La aparición de este monstruo contempla un sentido “clásico” (inevitablemente moderno) de índole literaria, en el que la relación entre la criatura y su origen ofrece una aproximación específica al espíritu de su tiempo. Se trata de pensar que la criatura no es una ocurrencia inocente ni derivada de una inventiva entusiasta, sino una producción tormentosa e incluso indeseable, que trastoca los límites de una configuración sociocultural específica y que de algún modo condena a la inteligencia creadora, dentro y fuera de la ficción.

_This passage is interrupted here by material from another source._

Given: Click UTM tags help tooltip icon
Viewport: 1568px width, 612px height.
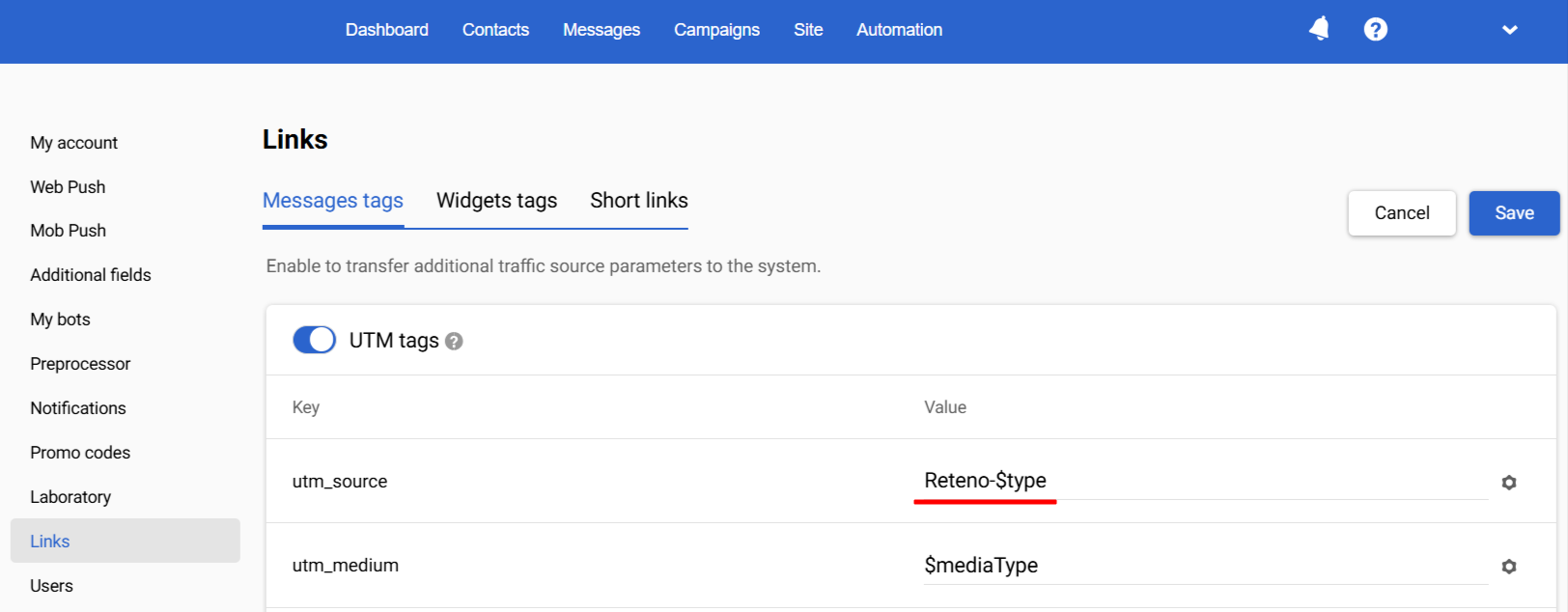Looking at the screenshot, I should tap(454, 341).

En otro sentido, los orígenes modernos del asunto se actualizan a través de fuerzas contemporáneas que arrojan nuevos matices. El monstruo ya no puede cumplir una función antagónica convencional porque el horror que le ha originado se ha integrado por completo al entorno desde antes de que avistáramos su presencia. Tampoco es completamente abyecto, su apariencia surge en medio de las ruinas de paradigmas visuales estropeados y de discusiones sobre lo que la pintura habría de conservar o arriesgar. No ha sido concebido para asustar a nadie, aunque sí despide un perfume fétido y angustioso.

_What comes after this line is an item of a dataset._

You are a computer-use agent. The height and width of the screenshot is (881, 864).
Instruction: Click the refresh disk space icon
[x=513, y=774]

Tras una serie de decisiones que son tanto muestras de ambición como medidas de emergencia ante la monstruoso, Jonathan ha extendido su pacto con la pintura hacia otros medios como el grabado y el pastel seco. En cada medio ensaya una visualidad concreta al mismo tiempo que diversifica hábilmente los canales para narrar el encuentro con Amador, que puede ser novela pero también canción.

Precisamente: Amador no es meramente un personaje en espera de una relato que explique su origen y sus complejidades. Carga en sus entrañas un embrollo pictórico que mordisquea los límites filosos entre el dibujo y la pintura.  En todo caso, es un shapeshifter.
En ocasiones el cuerpo doliente de un pueblo viejo parasitado por una ciudad enferma. El amigo imaginario de un perro roñoso, cuyo alarido acompaña el regreso a casa. El salpullido que te invade si pasas mucho tiempo en la fábrica de huesos. Un insólito tono de morado en el cielo, sólo visible desde el cerro de Tláhuac. El espíritu podrido del retrato de un monarca, pintado hace 400 años. El porvenir no es una estancia en el tiempo como sí el lugar por el que Amador avanza sin saber a dónde va, apenas movilizado por la fuerza de su metabolismo miserable que nunca deja de procesar las desgracias del presente.

Jonathan es un pintor diligente y un artista lúcido. Su experiencia como asistente de otros pintores no sólo le ha permitido desarrollar una relación sensible con las habilidades técnicas del oficio, sino que ha podido cotejar distintos sentidos de proceso y de composición para construir uno propio. De insaciable curiosidad, gestiona minuciosamente cientos de referencias de artistas vivos y muertos para producir una polifonía que converse con sus propios deseos. Los monstruos y sus problemas centenarios le ayudan a contener la pulsión ansiosa que le demanda a la pintura ser una milagrosa fuente de novedades. Y es que su relación con la pintura puede llegar a ser muy confrontacional; si bien le permite embestirlo, tampoco dudará en hacerle un reclamo o en recordarle que ella misma no está tan viva como cree. Lo más probable es que, se dedique a retratarlo o no, Amador le ayude a modular su relación con ella, pagando el costo de inhalar en cada encuentro una dosis de horror.

Bruno Enciso, curador.

 

Artist statement
Siempre he vivido en la Ciudad de México, la Ciudad Monstruo, caótica, enorme y contradictoria, ahora, específicamente en Tláhuac. He pasado tanto tiempo en la Ciudad Monstruo que siento que de alguna manera, yo mismo me he convertido en monstruo. Vivo en la calle de la fábrica de huesos, “Porvenir" es su nombre. El hueso es una marca de algo que vivió, pero de la cual sólo permanecen sus restos. La pintura para mi es algo así, es una materia que en el momento en que se seca sobre una superficie muere y permanece ese resto. En esos espacios medio muertos y estériles, como la calle donde vivo, encuentro mi intimidad y mis placeres.